HenrikBengtsson / matrixStats

R package: Methods that Apply to Rows and Columns of Matrices (and to Vectors)
https://cran.r-project.org/package=matrixStats
202 stars 33 forks source link

Packages breaking if useNames = FALSE becomes the new default #226

Closed HenrikBengtsson closed 1 year ago

HenrikBengtsson commented 1 year ago

I'm going to make a decision on what the default for useNames will be. Based on the newly added Design Goals:

The objectives of the matrixStats package is to perform operations on matrices (i) as fast as possible, while (ii) not using unnecessary amounts of memory. These objectives drive the design, including the choice of the different defaults.
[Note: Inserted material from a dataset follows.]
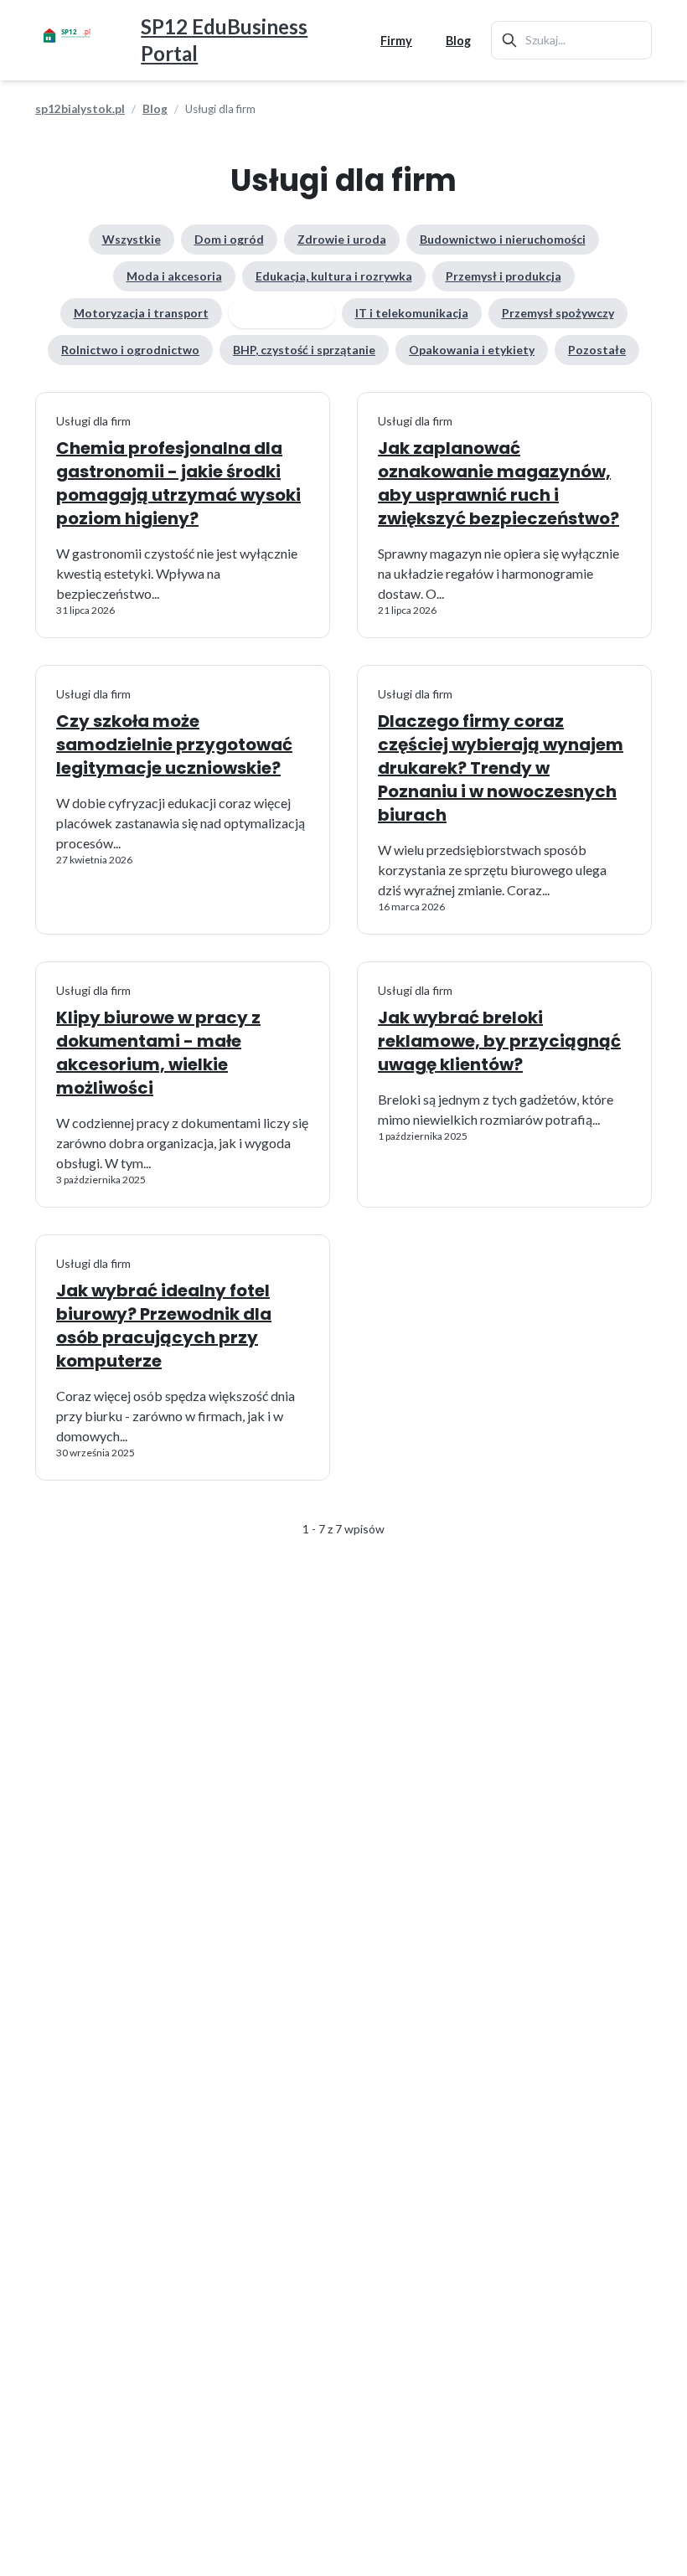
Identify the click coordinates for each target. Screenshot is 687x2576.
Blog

I'll make the new default useNames = FALSE.

Actions

HenrikBengtsson commented 1 year ago

Revdep results

Four packages break when switching to useNames = FALSE; one package is on CRAN and three on Bioconductor, cf. https://github.com/HenrikBengtsson/matrixStats/blob/dbd47cd722b42c538946173945740c8a8b9b130c/revdep/README.md.

CRAN:

Bioconductor:

Importantly, I have not run recursive revdep checks on the above Bioconductor package, so more things might break there, when those packages are update too.

EDIT 2022-11-18: Dropped packages Pigengene and SCFA, which both were false positives here.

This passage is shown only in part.